Figure 3a. USPC cell lines were challenged by adding human plasma diluted 1:2 (with or without heat inactivation) in the presence or absence of the effector cells and MT201 to standard 5-h ⁵¹Cr release assays. The addition of PBLs with or without plasma (untreated or heat-inactivated) was not able to induce significant cytotoxicity against USPC ARK-2 cell line (Upper Panel). Addition of physiological concentrations of IgG (i.e., heat-inactivated plasma diluted 1 : 2) to PBL in the presence of MT201 did not significantly alter the degree of ADCC achieved in the presence of MT201 (lower panel). In contrast, addition of untreated plasma (diluted 1:2) to PBL in the presence of MT201 consistently increased MT201-mediated cytotoxicity against USPC (p < 0.03) (lower panel).

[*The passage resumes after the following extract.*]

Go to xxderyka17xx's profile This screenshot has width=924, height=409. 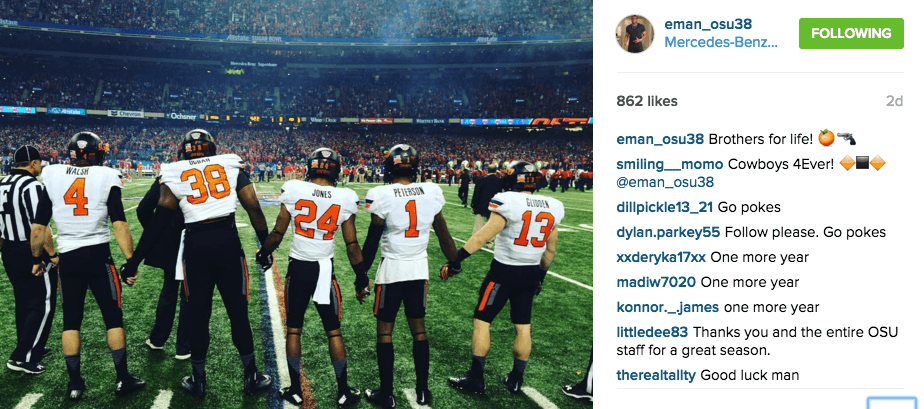(661, 258)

Figure 3b. The effect of low doses of interleukin-2 (IL-2) in combination with MT201 (5 µg/ml) on ADCC against USPC cell lines. PBL from healthy donors were incubated for 5 to 72 h in the presence of 100 IU/ml of IL-2. MT201-mediated ADCC was significantly increased in the presence of low doses of IL-2. No significant increase in cytotoxicity was detected after 5-h IL-2 treatment in the absence of MT201 or in the presence of rituximab isotype control mAb.